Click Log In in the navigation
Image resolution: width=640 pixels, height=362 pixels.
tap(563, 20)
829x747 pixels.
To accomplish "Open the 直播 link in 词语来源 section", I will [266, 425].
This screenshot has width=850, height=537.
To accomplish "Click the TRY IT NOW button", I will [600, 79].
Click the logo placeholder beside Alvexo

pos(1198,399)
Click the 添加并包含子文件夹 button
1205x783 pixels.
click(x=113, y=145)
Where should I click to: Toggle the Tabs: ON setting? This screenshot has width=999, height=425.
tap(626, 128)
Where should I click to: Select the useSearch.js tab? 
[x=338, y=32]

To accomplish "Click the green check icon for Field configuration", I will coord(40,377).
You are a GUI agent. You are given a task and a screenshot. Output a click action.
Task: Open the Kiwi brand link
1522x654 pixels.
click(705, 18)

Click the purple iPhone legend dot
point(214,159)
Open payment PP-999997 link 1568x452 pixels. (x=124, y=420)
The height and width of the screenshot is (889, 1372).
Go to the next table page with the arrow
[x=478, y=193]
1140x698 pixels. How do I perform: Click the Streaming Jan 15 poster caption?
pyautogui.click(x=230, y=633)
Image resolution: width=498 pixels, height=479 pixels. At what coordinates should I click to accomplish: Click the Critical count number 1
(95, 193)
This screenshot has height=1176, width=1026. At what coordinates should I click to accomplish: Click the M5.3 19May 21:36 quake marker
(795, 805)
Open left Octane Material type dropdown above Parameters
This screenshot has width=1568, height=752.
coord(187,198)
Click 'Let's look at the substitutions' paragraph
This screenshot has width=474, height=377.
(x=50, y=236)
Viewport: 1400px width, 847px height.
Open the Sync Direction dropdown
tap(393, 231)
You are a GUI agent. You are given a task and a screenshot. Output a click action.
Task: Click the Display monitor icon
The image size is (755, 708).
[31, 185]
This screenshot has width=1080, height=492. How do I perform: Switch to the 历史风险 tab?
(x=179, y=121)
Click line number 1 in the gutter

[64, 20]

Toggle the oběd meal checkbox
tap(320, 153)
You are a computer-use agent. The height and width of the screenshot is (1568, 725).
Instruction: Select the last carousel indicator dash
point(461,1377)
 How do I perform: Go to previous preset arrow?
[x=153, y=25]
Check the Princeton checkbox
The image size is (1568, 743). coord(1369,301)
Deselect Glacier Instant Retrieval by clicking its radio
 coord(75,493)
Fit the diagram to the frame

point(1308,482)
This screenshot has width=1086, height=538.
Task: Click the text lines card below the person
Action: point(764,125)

__Work to complete__
Which lines in the records above contain the word "link"? Return each of them.

__Exercise output__
To accomplish "Open the 直播 link in 词语来源 section", I will [266, 425].
Task: Open the Kiwi brand link
Open payment PP-999997 link 1568x452 pixels. (x=124, y=420)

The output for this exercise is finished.